BRASÍLIA - O ministro da Controladoria-Geral da União (CGU), Vinicius Marques de Carvalho, afirmou, nesta quinta-feira, 12, que o órgão acompanha e supervisiona a sindicância interna do Banco Central no caso Master, assim como pode processar a empresa no cenário de o banco ter corrompido algum servidor público. As declarações foram no programa "Bom dia, ministro", da Empresa Brasil de Comunicação (EBC).
"O Banco Central instaurou uma investigação interna, uma sindicância para avaliar a conduta de servidores do banco, de ex-diretores. Essa investigação pode se transformar em um processo disciplinar que pode gerar uma punição para esses servidores, inclusive a demissão. O papel da CGU é acompanhar e supervisionar essas investigações", afirmou.
Sobre o caso de investimentos de fundos de previdência de municípios e Estados no Banco Master, ele afirmou que esses escândalos dão a oportunidade para o governo pensar novas regras para coibir fraudes.
"Se nesse caso do Banco Master também se identificar qualquer indício de que o banco, por exemplo, pagou propina para alguém, para algum servidor público federal, corrompeu alguém, fraudou algum processo de fiscalização para além desse do Banco Central, nós podemos abrir um processo pela Lei Anticorrupção também", destacou.
Ele também afirmou que o Brasil está enfrentando grandes casos de fraudes, mas que o governo está dificultando a ação desses criminosos. "O governo do presidente Lula é o governo em que tem ressonância magnética, é o governo em que as pessoas podem ter certeza que a CGU faz o seu trabalho, a Polícia Federal faz o seu trabalho, a Receita Federal faz o seu trabalho e todos os órgãos responsáveis por controle, fiscalização e investigação fazem o seu trabalho", disse.
Segundo o chefe da CGU, o presidente Luiz Inácio Lula da Silva (PT) não politiza o tema da corrupção.
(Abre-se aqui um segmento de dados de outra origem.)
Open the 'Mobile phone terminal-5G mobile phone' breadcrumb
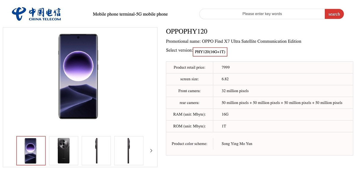 click(x=130, y=14)
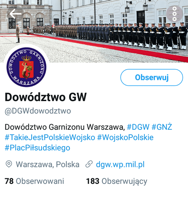The width and height of the screenshot is (188, 197).
Task: Click the @DGWdowodztwo handle
Action: point(38,111)
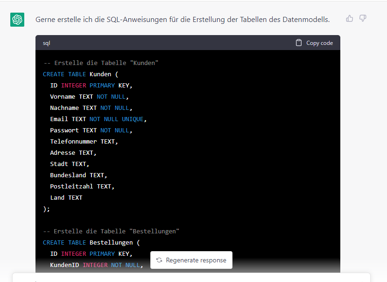Click the ChatGPT avatar logo

[17, 20]
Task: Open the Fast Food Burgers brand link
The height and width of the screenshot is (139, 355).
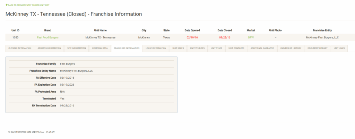Action: (x=48, y=37)
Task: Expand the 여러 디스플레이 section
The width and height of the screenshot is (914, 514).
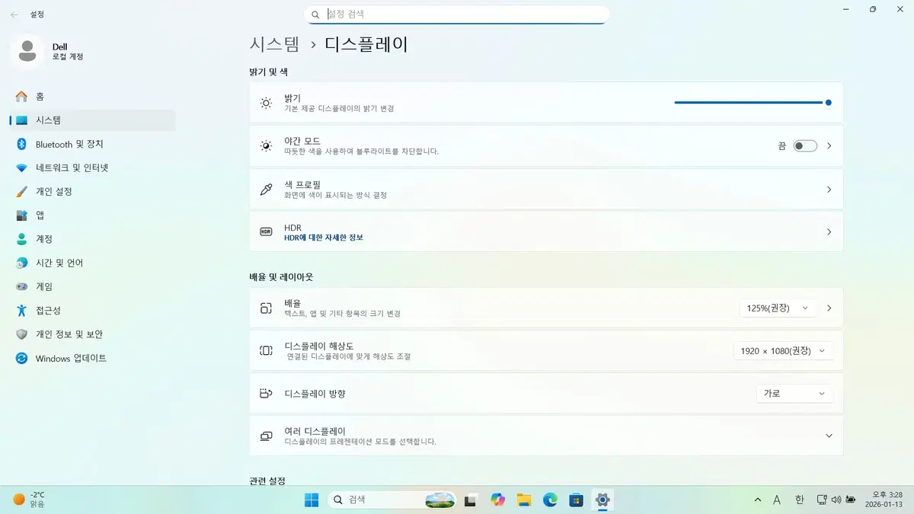Action: coord(829,435)
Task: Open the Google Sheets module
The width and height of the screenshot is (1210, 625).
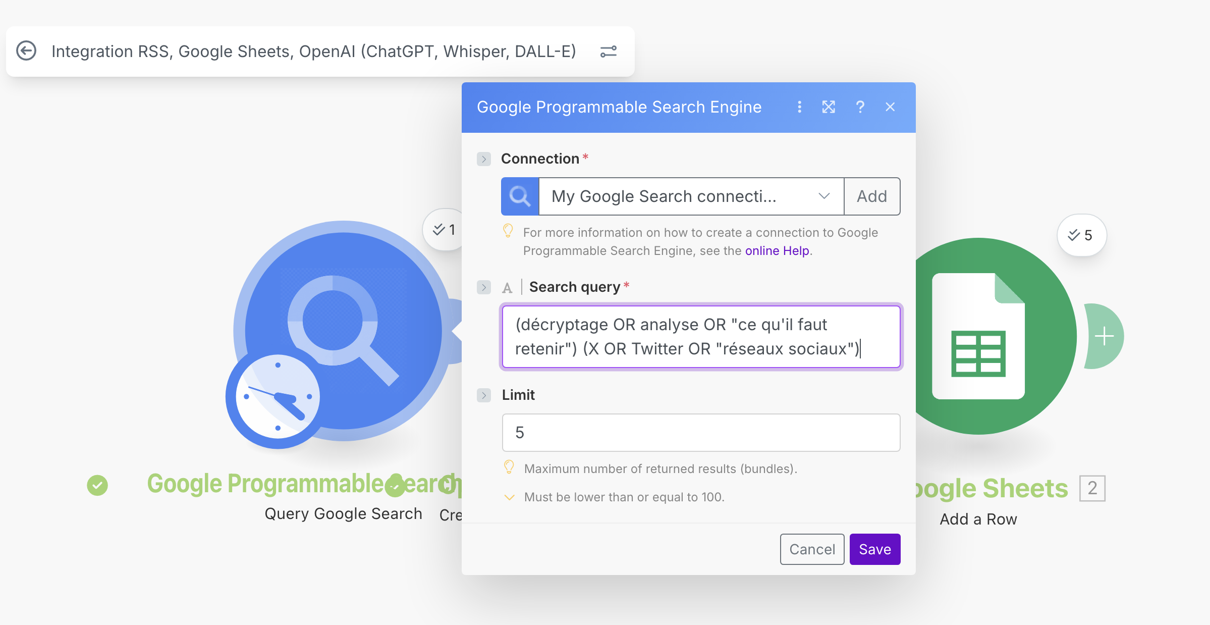Action: click(x=979, y=336)
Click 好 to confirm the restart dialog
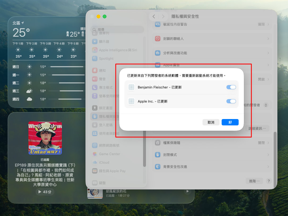The width and height of the screenshot is (288, 216). [x=230, y=122]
Para ele, o ex-presidente Jair Bolsonaro (PL) citava muito o tema, mas não fazia nada para resolvê-lo. "É melhor um presidente que não politiza o tema da corrupção, como o presidente Lula não politiza e deixa as instituições trabalharem, do que um presidente que fala de corrupção todo dia como a gente tinha no Brasil e não fazia nada, não enfrentava o tema na verdade", completou.